Since BatchNorm computes the mean and variance across the batch dimension and depends on batch size, it is not used in transformers due to variable sequence lengths in NLP. It requires storing the running mean and variance for each feature, which is memory-intensive for large models. Also, during distributed training, batch statistics need to be synced across multiple GPUs. LayerNorm is preferred not just in NLP but even in vision based transformers because it normalizes each sample independently, making it invariant to sequence length and batch size. RMSNorm operates in a very similar manner to LayerNorm but is more computationally efficient (since, unlike LayerNorm, mean subtraction is not performed and only RMS values are calculated) and can potentially lead to quicker convergence during training.
Why multiple layers were stacked? Why not use single large layer?
Stacking allows model to learn heirarchical features. Lower layers capturing local information and higher layers capturing more abstract and global information.
Q: What is Dot-Product Attention vs Scaled Dot-Product Attention?
Dot-Product Attention is commonly called multiplicative attention. It is identical to Scaled Dot-product attention explained above except that it does not peform scaling with \(\sqrt{d_k}\). In such cases, what happens is that for large dimension \(d_k\) values, the dot products grow large in magnitude, pushing the softmax function into regions where it has extremely small gradients.

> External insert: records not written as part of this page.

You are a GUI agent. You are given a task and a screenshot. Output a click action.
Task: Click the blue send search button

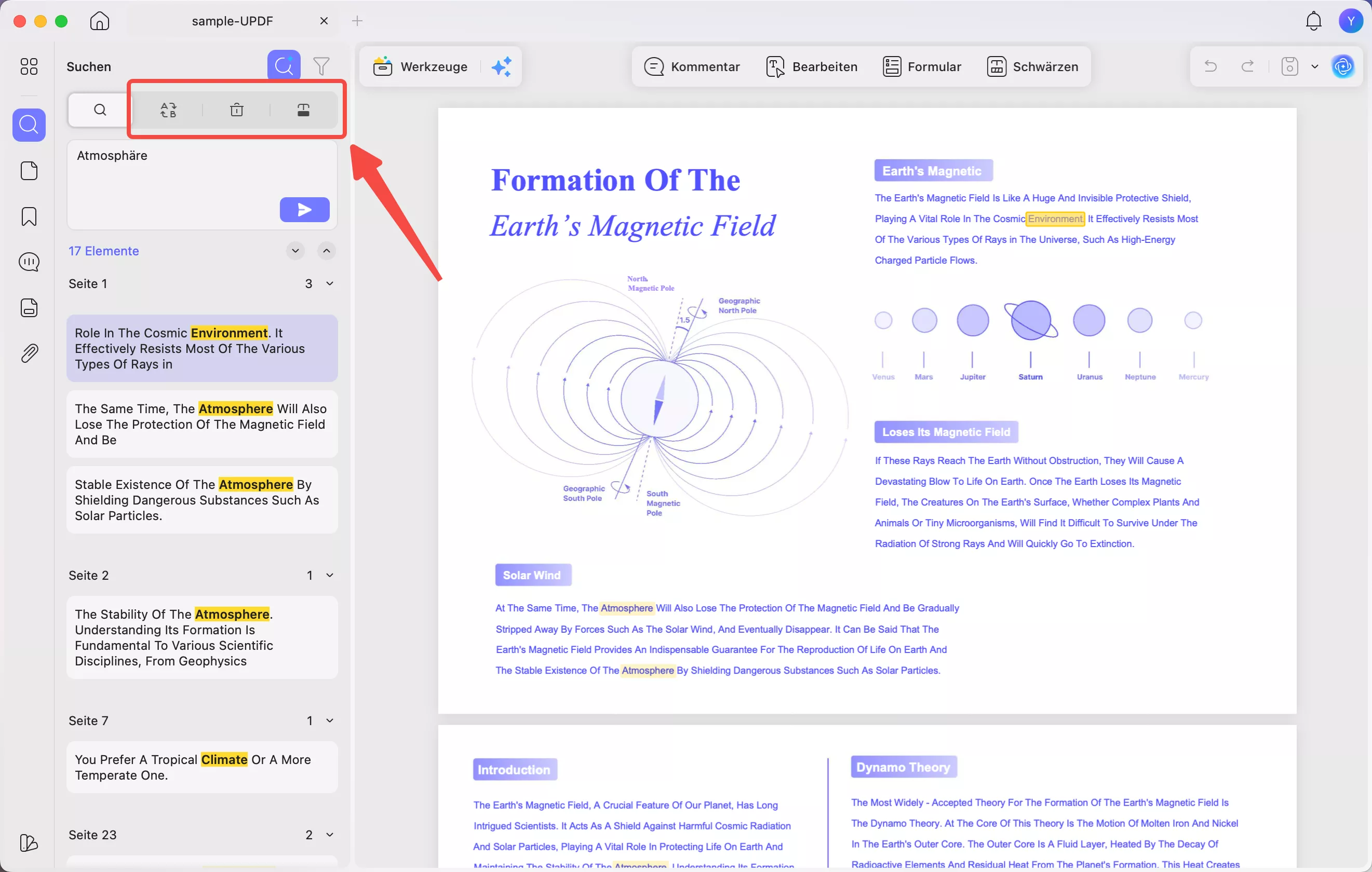[x=304, y=210]
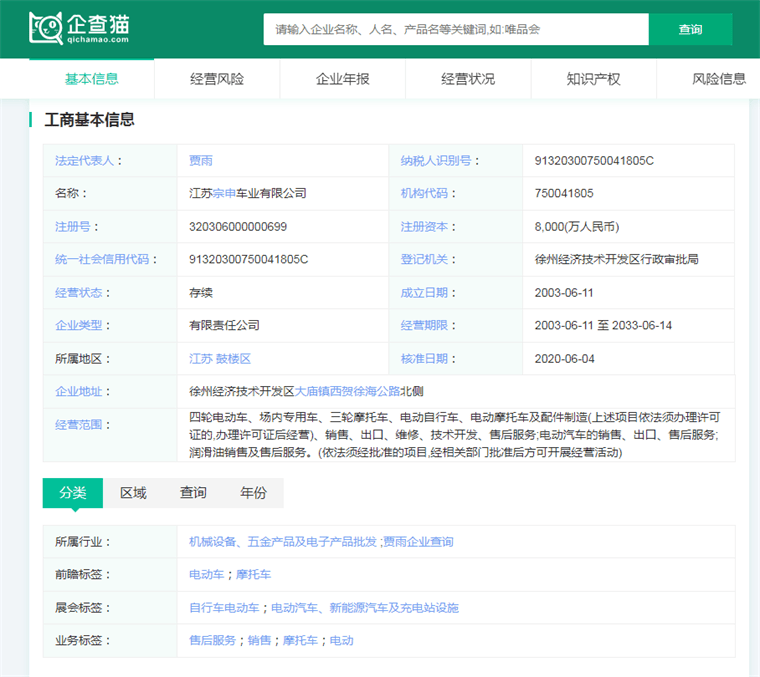Click legal representative link 贾雨
This screenshot has height=677, width=760.
[201, 160]
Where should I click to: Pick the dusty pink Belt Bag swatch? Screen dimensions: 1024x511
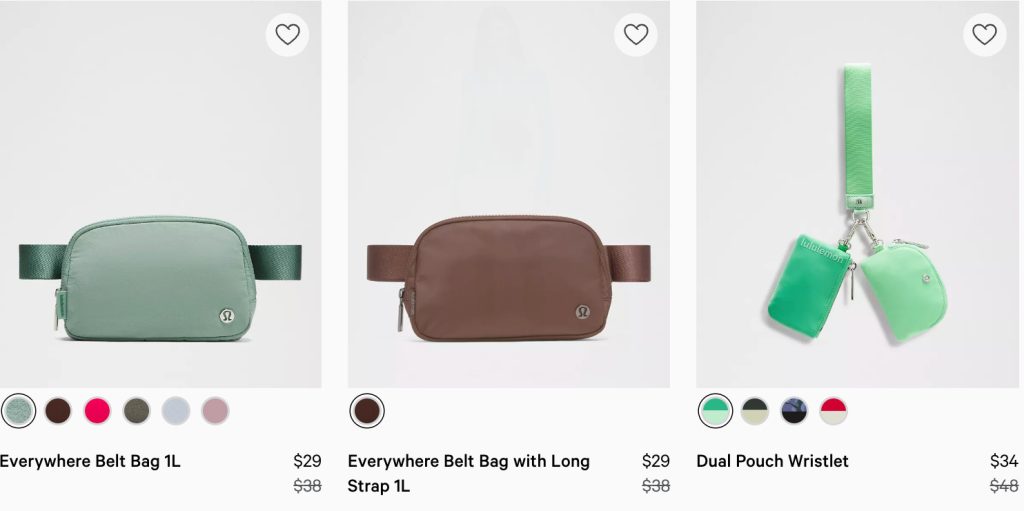click(x=215, y=410)
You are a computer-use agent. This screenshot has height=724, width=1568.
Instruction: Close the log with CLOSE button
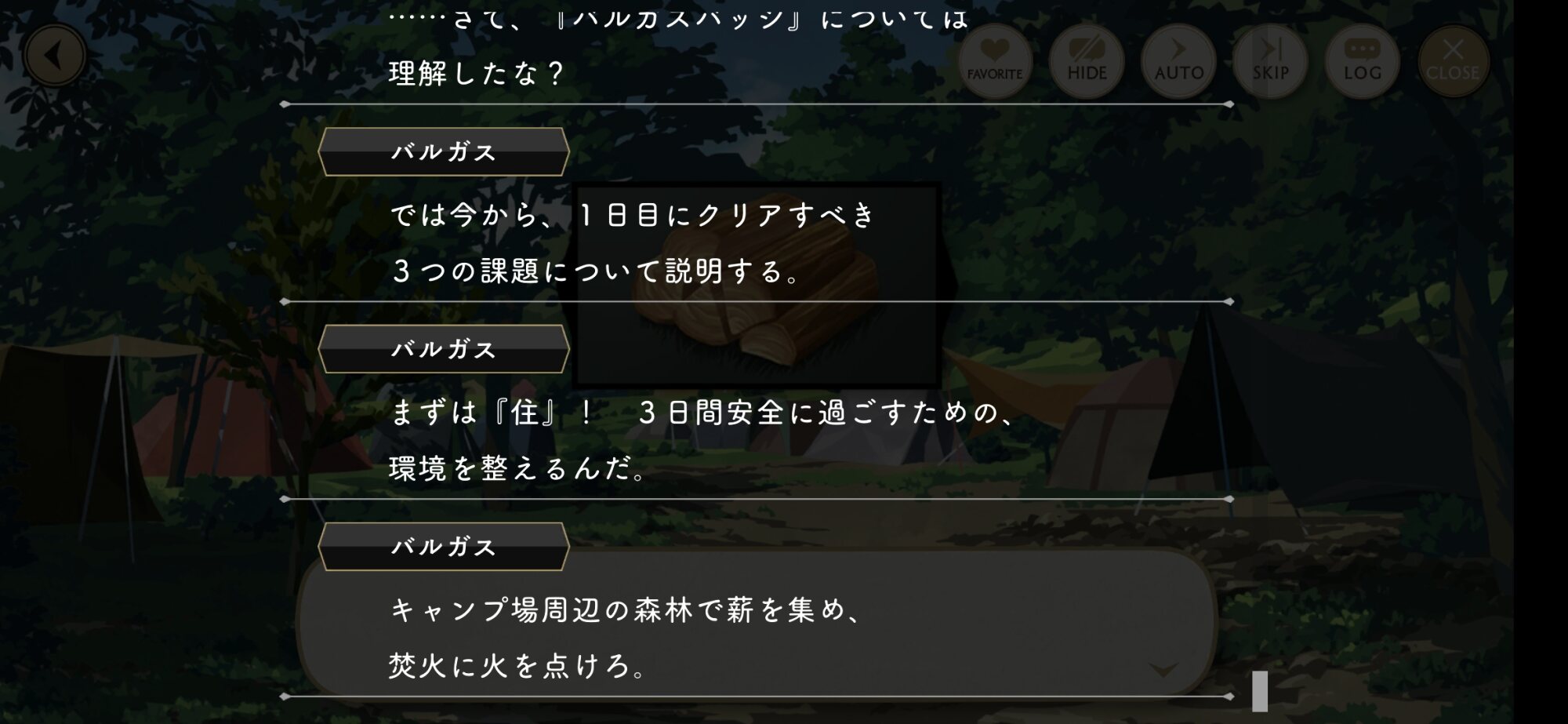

To counteract this effect, they scaled the dot products by \(1/\sqrt{d_k}\)
Explain what is Multi-Head Self-Attention?
OR
Why multi-head and why not single-head Attention was/is used?
- In Attention mechanism, each token’s new representation is a weighted average of all other tokens’ representations.

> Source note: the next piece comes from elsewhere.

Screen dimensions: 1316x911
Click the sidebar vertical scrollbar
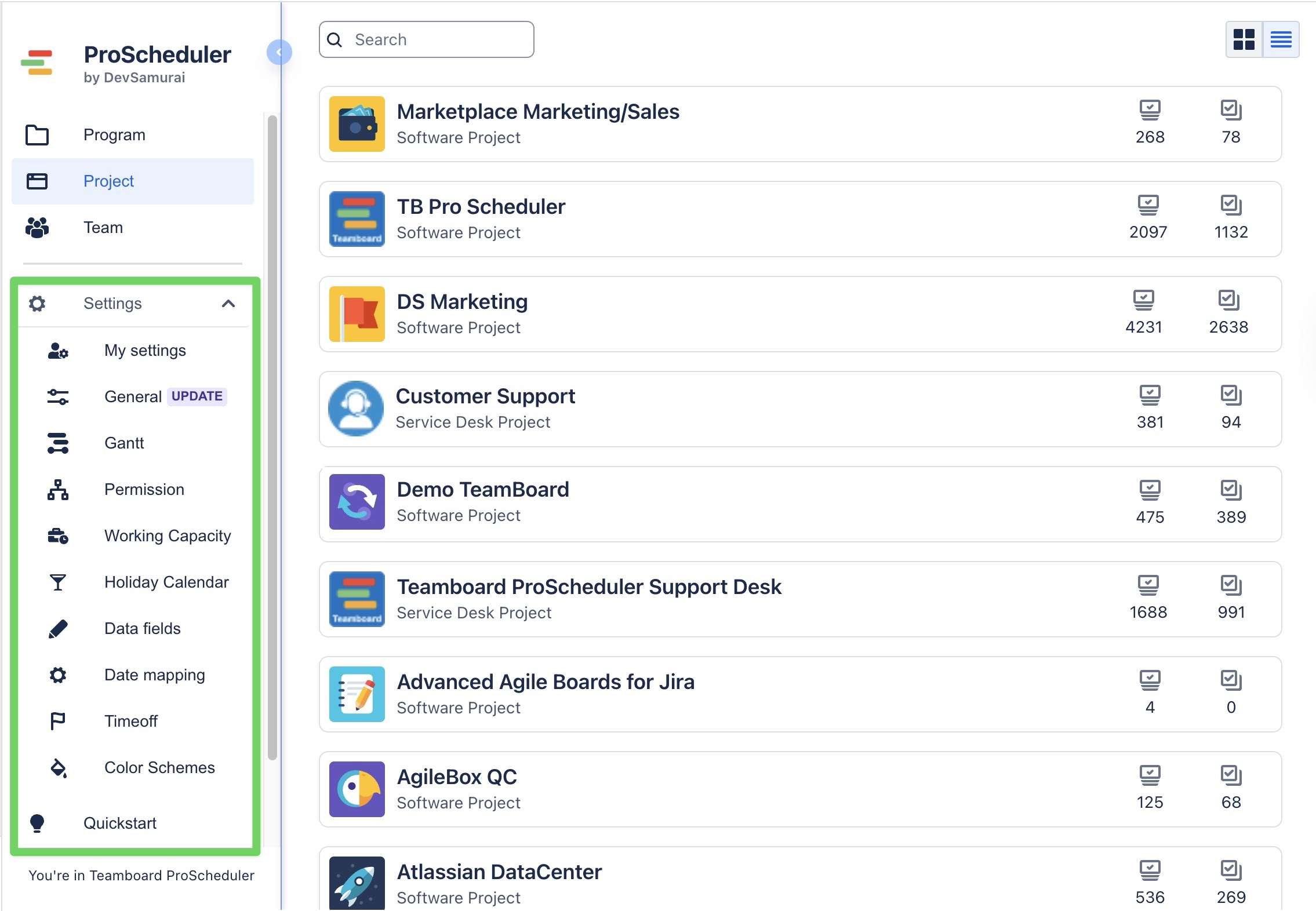point(272,438)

- This averaging blurs the fine-grained differences between individual token positions — i.e., “resolution” is reduced. (Think of it like blurring a high-res image by averaging pixel values — you get a smoother result, but lose detail.)
- To address this blurring/reduced resolution, the Transformer uses Multi-Head Attention.

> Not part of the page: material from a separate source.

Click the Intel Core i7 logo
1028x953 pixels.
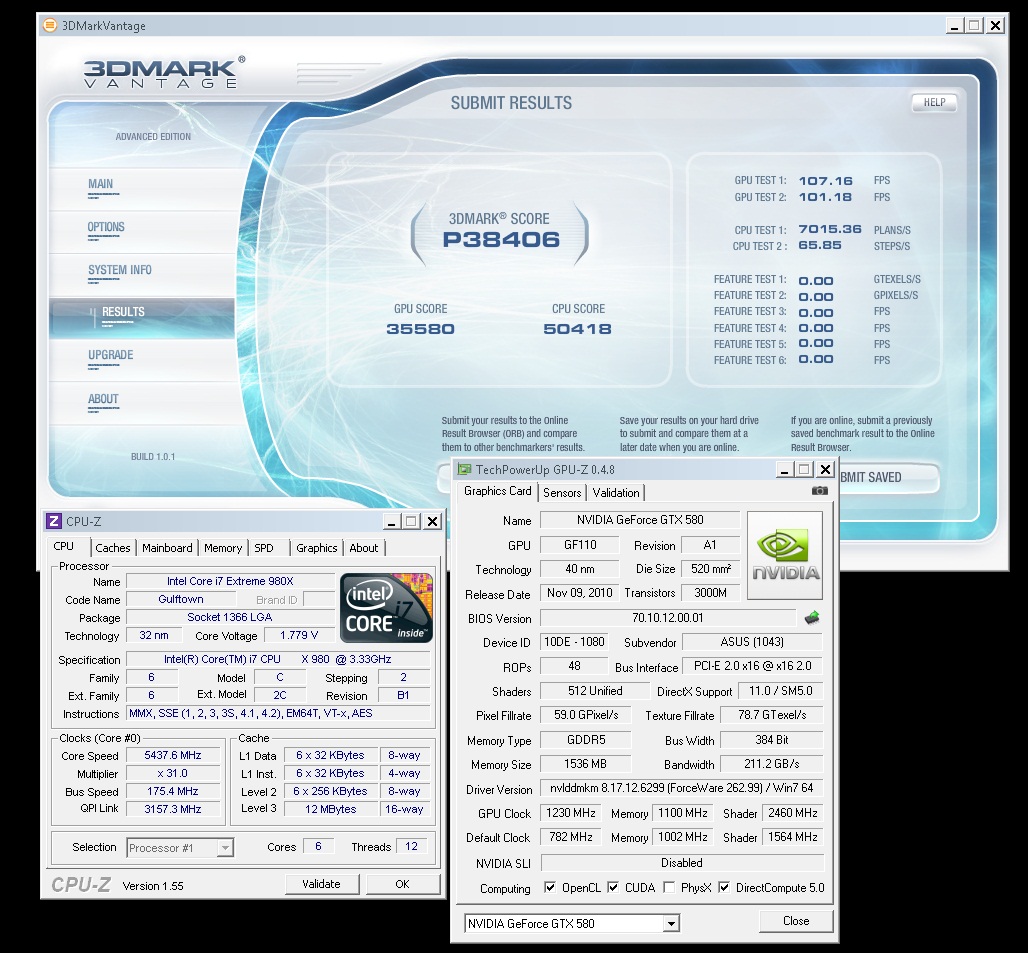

- Instead of computing a single attention, it computes multiple attention mechanisms in parallel, each with different parameter sets. This allows the model to capture diverse types of dependencies (e.g., short-range, long-range, syntactic, semantic), and combine them — restoring fine-grained details.
- In other words, “Multi-head attention allows the model to jointly attend to information from different representation subspaces at different positions. With a single attention head, averaging inhibits this”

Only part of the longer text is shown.